09-07: Convolution and Image Derivatives #

  • When calculating the moving average, it’s smart to apply non-uniform weights (e.x gaussian) to account for outliers
    • $\sigma$ (std) determines the extent of smoothing
      • $\sigma \to 0$: more concentrated, single pixel (no smoothing)
      • $\sigma \to \infty$: box filter (blurry image)
    • Kernel (size of rectangle) should be $\approx 3 \sigma$
      • Too big: extra 1-weight around edges
      • Too small: doesn’t cover full range

Convolution #

  • Cross-correlation: $G = H \otimes F$
    • Signal $F$ and filter $H$
    • Not commutative (order matters)
  • Convolution: $G = H \star F$
    • Commutative, associative, distributive over addition, scalars factor out
    • Associative shows us that applying multiple filters is equal to applying a single combined filter: $(((a\star b_1)\star b_2) \star b_3 \equiv a \star (b_1 \star b_2 \star b_3)$
    • Convolving with self is another Gaussian with $\sigma \sqrt 2$

Downsampling #

  • Subsampling: lazy way of downsampling
    • Removes every other row/cols of pixels
    • Leads to ugly aliasing
  • Undersampling: Occurs when too few samples taken
  • Gaussian (lowpass) pre-filtering
    • Solution: filter (blur) the image then resample
      • Filter size should double for each 1/2 size reduction
      • Applying a blur filter is also smart when taking the gradient of an image
    • Image pyramids can also be implement to speed up process

9-12: The Frequency Domain #

  • Humans have a wacky non-linear/predictable perception of spatial frequencies
    • Campbell-Robson contrast sensitivity curve
    • Humans have innate antialiasing
    • Cats have a left-shifted curve (more sensitive at lower frequencies) for hunting in the dark
    • Eagles have a right-shifted curve (more sensitive at higher frequencies) for seeing prey at a distance
  • We can decompose an image into it’s spatial domain ($n^2$ vectors)

Parts of the exercise
1. Decide whether each statement below agrees with the image-processing notes, answering yes or no and quoting the words of the notes that settle it: (a) subsampling removes every other row or column of pixels; (b) cross-correlation is commutative; (c) cats have a right-shifted contrast sensitivity curve.
2. Reproduce the image-processing notes word for word, from "9-12: The Frequency" to "domain ($n^2$ vectors)".

Material

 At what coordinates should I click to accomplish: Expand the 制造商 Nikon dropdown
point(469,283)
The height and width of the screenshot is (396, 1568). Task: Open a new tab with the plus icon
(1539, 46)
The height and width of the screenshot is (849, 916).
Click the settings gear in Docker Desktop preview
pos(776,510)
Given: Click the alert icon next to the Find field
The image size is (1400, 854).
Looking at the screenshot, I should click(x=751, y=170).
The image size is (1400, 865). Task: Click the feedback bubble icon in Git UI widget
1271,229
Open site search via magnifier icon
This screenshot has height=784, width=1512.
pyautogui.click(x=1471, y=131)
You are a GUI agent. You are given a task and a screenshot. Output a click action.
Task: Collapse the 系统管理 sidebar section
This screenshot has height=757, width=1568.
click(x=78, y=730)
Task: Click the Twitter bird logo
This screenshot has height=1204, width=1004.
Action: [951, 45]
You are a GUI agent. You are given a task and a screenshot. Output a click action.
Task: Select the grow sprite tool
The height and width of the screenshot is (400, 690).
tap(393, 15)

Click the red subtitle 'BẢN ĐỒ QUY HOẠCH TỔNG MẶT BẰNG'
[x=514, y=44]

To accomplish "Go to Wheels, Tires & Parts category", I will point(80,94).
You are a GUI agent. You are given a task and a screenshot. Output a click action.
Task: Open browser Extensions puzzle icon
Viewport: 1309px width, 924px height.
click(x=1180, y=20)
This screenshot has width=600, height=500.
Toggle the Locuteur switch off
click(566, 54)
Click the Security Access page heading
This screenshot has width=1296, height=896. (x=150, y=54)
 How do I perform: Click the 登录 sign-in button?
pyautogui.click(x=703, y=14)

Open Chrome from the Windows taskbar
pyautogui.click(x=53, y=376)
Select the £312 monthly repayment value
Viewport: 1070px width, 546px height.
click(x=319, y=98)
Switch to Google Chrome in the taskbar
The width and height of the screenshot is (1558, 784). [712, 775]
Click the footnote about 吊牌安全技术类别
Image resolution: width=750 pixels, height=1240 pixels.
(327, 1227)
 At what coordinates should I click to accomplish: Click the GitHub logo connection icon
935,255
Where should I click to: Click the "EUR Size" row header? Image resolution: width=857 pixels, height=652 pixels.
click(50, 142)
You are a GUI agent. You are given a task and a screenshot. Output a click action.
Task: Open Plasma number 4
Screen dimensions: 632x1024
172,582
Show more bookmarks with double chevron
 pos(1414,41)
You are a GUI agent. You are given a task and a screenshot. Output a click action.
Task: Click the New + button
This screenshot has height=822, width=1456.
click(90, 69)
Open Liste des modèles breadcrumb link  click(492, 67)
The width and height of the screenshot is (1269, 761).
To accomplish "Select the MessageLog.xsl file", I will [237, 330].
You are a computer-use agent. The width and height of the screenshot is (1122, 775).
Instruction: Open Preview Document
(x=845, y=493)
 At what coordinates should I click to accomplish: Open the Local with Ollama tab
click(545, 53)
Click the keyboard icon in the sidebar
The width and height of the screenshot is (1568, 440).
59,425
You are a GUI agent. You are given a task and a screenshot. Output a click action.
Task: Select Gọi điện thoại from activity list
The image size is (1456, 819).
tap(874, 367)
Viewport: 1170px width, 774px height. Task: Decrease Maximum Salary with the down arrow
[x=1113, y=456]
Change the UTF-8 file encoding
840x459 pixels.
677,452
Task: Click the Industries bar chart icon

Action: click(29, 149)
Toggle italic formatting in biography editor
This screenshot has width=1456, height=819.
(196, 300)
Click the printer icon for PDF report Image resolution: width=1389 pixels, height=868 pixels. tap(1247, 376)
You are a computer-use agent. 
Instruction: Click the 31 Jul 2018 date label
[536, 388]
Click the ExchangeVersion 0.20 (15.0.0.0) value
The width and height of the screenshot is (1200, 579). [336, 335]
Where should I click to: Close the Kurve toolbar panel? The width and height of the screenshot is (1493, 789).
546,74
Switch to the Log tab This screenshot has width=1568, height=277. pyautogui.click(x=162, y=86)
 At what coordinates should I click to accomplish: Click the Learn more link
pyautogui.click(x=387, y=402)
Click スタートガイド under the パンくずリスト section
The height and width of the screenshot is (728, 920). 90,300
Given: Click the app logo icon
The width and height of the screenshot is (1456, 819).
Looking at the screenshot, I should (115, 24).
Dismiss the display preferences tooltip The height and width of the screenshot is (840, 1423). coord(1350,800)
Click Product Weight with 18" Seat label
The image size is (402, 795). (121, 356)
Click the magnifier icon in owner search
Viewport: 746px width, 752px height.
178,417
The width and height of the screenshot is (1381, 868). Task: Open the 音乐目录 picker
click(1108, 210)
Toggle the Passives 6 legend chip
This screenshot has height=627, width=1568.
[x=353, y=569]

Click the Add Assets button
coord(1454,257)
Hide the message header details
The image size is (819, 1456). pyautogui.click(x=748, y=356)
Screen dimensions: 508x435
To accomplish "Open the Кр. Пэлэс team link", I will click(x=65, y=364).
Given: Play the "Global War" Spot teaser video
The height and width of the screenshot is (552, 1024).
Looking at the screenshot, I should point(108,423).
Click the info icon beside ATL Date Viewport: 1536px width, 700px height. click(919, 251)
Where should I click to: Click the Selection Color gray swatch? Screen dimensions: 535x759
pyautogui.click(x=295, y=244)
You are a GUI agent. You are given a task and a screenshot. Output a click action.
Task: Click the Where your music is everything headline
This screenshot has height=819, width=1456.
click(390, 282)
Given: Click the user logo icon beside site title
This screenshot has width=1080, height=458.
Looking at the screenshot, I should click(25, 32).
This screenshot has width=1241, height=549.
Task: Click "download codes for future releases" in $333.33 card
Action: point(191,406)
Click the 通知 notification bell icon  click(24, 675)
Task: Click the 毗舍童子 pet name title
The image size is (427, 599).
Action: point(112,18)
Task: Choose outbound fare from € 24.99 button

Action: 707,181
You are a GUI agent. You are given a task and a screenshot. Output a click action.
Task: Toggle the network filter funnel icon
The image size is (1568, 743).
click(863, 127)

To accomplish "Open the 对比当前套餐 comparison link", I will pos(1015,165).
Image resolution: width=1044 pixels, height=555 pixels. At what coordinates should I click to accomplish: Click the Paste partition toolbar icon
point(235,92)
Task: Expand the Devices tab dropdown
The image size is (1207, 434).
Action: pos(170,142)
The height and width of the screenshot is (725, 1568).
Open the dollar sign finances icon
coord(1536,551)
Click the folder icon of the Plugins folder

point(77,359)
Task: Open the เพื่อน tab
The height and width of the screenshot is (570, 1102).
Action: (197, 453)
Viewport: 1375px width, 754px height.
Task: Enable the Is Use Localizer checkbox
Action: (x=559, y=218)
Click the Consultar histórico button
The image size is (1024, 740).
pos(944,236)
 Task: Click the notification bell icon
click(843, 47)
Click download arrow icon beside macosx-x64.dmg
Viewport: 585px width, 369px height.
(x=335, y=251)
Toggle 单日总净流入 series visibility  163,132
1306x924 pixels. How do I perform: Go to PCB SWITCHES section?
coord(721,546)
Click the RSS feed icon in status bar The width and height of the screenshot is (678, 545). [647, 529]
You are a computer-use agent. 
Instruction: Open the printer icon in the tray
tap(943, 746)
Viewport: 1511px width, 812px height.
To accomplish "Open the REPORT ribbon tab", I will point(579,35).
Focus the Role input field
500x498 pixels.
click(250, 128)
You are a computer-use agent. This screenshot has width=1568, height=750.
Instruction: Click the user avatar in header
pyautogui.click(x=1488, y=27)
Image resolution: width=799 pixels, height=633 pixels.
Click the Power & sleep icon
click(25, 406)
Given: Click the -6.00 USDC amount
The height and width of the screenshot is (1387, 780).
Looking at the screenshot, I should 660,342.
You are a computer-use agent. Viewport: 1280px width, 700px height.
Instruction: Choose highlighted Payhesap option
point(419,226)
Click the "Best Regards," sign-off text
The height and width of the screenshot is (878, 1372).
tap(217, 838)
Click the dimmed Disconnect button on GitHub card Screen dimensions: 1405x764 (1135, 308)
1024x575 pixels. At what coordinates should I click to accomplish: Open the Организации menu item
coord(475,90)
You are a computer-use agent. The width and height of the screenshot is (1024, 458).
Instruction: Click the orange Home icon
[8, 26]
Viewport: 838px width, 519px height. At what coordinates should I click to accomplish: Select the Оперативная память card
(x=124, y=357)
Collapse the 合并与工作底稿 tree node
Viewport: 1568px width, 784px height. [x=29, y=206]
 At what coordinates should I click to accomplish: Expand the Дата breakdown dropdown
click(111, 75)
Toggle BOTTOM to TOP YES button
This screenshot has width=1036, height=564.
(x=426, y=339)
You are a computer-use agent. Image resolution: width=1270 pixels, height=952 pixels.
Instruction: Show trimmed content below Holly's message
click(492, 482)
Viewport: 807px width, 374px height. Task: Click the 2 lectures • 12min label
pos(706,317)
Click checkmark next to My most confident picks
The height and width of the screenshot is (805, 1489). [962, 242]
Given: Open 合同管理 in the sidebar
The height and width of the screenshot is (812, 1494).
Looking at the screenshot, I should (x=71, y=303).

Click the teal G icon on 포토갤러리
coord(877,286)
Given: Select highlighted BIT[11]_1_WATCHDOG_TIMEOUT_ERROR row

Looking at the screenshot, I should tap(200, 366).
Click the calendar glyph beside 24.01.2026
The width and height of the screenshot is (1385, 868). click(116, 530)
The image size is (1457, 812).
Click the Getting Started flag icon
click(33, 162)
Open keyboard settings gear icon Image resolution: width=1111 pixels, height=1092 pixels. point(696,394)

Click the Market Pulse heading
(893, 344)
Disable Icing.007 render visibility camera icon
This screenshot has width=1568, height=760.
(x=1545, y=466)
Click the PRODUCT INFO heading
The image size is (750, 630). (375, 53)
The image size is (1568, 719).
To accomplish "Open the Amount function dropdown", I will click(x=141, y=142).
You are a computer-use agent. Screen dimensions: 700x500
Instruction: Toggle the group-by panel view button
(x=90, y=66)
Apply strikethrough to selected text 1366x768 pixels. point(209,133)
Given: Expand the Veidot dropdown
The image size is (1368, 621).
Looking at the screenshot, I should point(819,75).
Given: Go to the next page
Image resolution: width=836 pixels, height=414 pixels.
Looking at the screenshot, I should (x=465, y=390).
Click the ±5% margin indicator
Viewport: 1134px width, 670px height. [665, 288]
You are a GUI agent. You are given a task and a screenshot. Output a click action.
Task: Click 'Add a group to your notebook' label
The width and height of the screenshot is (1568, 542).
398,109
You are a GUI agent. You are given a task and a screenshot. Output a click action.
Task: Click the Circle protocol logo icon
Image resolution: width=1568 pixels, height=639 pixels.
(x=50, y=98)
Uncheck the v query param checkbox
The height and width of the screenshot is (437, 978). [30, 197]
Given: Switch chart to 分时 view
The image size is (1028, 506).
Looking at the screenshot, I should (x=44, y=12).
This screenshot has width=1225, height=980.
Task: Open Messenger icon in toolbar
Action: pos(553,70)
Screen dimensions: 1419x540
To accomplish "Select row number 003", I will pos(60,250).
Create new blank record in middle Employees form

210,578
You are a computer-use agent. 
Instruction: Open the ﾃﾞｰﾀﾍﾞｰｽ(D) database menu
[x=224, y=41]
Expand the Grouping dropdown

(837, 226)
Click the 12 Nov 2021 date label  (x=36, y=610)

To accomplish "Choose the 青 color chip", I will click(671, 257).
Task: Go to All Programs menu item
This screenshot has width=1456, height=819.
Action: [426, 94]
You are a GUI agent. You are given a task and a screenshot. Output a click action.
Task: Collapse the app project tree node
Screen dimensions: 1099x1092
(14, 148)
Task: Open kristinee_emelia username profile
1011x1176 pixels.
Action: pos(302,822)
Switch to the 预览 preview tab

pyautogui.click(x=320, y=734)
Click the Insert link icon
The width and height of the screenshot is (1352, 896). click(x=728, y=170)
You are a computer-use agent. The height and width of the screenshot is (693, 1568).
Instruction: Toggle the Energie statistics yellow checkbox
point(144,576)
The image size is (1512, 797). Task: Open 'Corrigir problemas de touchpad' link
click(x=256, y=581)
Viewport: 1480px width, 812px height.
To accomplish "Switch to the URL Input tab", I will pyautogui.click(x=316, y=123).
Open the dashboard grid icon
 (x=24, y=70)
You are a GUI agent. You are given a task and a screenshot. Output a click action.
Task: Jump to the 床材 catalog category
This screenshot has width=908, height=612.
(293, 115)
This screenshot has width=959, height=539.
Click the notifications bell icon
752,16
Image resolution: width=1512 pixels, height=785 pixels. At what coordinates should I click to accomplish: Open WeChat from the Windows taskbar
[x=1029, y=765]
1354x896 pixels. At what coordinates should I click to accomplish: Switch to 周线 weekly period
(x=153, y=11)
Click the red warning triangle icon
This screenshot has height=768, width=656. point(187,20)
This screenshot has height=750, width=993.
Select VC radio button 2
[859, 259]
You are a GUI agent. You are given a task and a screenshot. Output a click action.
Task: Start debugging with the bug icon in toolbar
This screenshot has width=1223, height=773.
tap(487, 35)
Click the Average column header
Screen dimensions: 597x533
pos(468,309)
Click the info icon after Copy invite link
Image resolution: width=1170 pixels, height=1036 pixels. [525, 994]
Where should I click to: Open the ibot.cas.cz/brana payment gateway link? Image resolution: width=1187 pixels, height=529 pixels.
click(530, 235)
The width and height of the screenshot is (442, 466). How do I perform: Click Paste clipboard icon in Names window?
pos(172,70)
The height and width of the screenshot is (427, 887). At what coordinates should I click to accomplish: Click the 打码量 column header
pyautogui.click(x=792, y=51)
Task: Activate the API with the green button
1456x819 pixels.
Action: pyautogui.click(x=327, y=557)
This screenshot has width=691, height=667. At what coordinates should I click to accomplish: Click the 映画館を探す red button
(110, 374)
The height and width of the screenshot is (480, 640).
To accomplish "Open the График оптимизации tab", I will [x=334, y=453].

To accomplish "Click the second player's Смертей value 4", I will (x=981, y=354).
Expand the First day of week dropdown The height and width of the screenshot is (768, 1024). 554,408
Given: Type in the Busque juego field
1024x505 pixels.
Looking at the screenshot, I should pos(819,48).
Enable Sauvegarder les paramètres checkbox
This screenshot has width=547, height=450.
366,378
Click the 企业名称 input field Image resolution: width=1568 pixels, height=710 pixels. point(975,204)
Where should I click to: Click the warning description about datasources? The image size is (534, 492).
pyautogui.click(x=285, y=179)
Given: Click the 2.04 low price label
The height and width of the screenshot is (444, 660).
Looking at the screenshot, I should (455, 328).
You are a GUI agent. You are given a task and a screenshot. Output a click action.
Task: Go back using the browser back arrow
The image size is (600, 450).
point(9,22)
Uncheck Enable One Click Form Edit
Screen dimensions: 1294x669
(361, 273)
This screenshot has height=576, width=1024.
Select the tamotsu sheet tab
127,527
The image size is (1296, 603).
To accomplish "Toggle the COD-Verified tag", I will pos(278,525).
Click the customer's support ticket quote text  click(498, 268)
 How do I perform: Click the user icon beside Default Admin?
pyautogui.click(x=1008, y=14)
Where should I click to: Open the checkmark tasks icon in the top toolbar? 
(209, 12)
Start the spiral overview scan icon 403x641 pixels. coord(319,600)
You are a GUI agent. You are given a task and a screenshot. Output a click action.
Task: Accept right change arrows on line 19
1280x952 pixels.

Written answers
1.
(a) Yes: "Removes every other row/cols of pixels"
(b) No: "Not commutative (order matters)"
(c) No: "Cats have a left-shifted curve (more sensitive at lower frequencies)"

2.
9-12: The Frequency Domain #

  • Humans have a wacky non-linear/predictable perception of spatial frequencies
    • Campbell-Robson contrast sensitivity curve
    • Humans have innate antialiasing
    • Cats have a left-shifted curve (more sensitive at lower frequencies) for hunting in the dark
    • Eagles have a right-shifted curve (more sensitive at higher frequencies) for seeing prey at a distance
  • We can decompose an image into it’s spatial domain ($n^2$ vectors)